The New York Civil Liberties Union today asked the city to consider the impact the proposed congestion pricing plan would have on New Yorkers' privacy.
While the NYCLU takes no position on congestion pricing as a concept and does not oppose the goals of reducing traffic and pollution, the proposed congestion pricing plan requires the installation of hundreds of surveillance cameras across Manhattan. The video cameras would read, and record in a database, the license plates of every vehicle entering the zone to ensure payment is made for entering the restricted area. Through the operation of this video infrastructure, the city would compile a massive database that includes information regarding the movement of hundreds of thousands of identified individuals.

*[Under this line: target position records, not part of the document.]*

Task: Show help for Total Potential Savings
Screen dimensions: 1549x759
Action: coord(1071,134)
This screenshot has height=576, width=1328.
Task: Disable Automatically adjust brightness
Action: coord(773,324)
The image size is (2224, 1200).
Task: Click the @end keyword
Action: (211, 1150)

In testimony presented today to the City Council State and Federal Legislation Committee, NYCLU Executive Director Donna Lieberman commended the New York City Traffic Congestion Mitigation Commission for acknowledging that the tracking of license plates has privacy implications and setting certain procedures that will protect New Yorkers' personal privacy during the implementation of a congestion pricing plan.
However, a reasonable congestion pricing scheme must include explicit, concrete privacy protections or else the Commission's asserted commitment to protect personal privacy “may be rendered meaningless.”
“What appears to be going on in this chamber today is this: the City Council is presenting the semblance of oversight regarding the creation of a congestion pricing plan, but in the absence of an actual plan,” Lieberman's testimony stated. “City Council members and state legislators should resist the rush to pass a congestion pricing plan – and should demand a meaningful opportunity for public review of and comment upon the actual legislation.”
To truly protect privacy, the NYCLU asserts, there must be independent oversight of both the camera system and database to ensure that no images are leaked and to provide for a complaint process; cameras must only record license plates, and not images of people or objects inside vehicles, pedestrians and nearby storefronts and residences should be off limits; and finally, any plan must guarantee that information is used solely to collect tolls. The database cannot be accessible to credit card companies, the IRS, employers or anyone else.
“Given the potential for abuse when the government systemically starts to collect information about the day-to-day activities of hundreds of thousands of law-abiding people, we believe it is essential that any congestion pricing plan approved by the city include clear and explicit protections for individuals' privacy and due process rights,” Lieberman said.